The first quarter of 2019 has begun with a bang. Following the fourth quarter swoon that left all major markets looking for safe harbour, stocks managed an unprecedented reversal and recovered most of the losses since October 2018. The recent optimism on benign interest rates and potential trade resolution overcame fears of slowing growth of corporate earnings. Indeed, both major U.S. and Canadian stock markets, represented by the S&P 500 and S&P/TSX indexes, respectively, surged more than 12% higher in the 3-month period. In fact, that was the S&P 500’s best quarterly gain in nearly 10 years and its best start to the year since 1998 (CNBC). And while it may not be likely we see another quarterly performance so strong any time soon, investors ought to know the history of similar hot starts before thinking it’d be a good time to sell the relief rally. According to analytics firm Kensho, the S&P 500 has risen by more than 10% in the first quarter just 4 times since 1990, and in those years, it went on to trade higher for the rest of the year, averaging a 10.3% gain over the remaining 3 quarters (CNBC). Furthermore, despite the strong gains in Q1 both indexes still sat about 3 or 4% below their all-time highs set in 2018, which highlights the extent of the damage inflicted on the markets toward the end of last year.
There are no shortage of age-old traditional investing principals or tenets that, for the most part, still ring true to this day. Some of these include: buying undervalued companies or selling overvalued ones, favouring long-term developments over daily headlines or news, focusing on fundamentals and data rather than investor sentiment, staying diversified to mitigate sharp or extreme losses, and the list goes on. But one philosophy that was seen a gold standard for decades and a fixture in nearly all portfolios has become less and less relevant in today’s economic environment. Government bonds.
Both Canadian and U.S. Government bond yields have been in a steady free-fall since the early 1980’s where they peaked at over 15%! Compare and contrast those yields to today, when U.S. 10-year bonds are yielding around 2.5%, while our Canadian counterpart yields closer to 1.5%. The difference is staggering.

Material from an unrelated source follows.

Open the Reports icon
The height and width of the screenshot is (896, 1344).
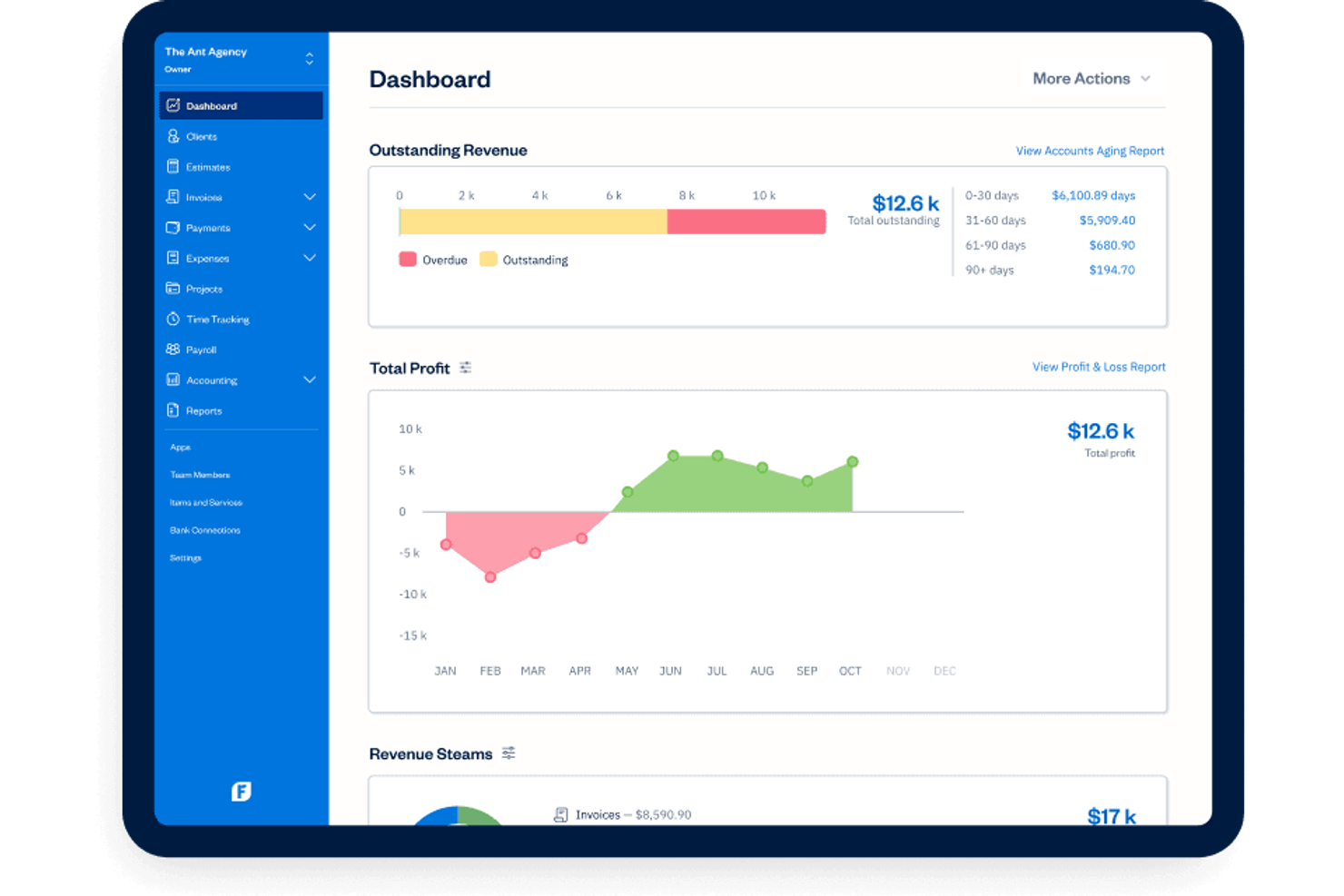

Even when considering the low inflationary environment, these yields leave you with a real return (inflation-adjusted) of next to nothing and sometimes even with losses. It just hasn’t made much sense in this environment to have much exposure to this asset class. Advisors and portfolio managers are left to hunt for better yields that can deliver their clients a steady, reliable source of income, while hopefully maintaining a lower risk profile to complement their equities brethren.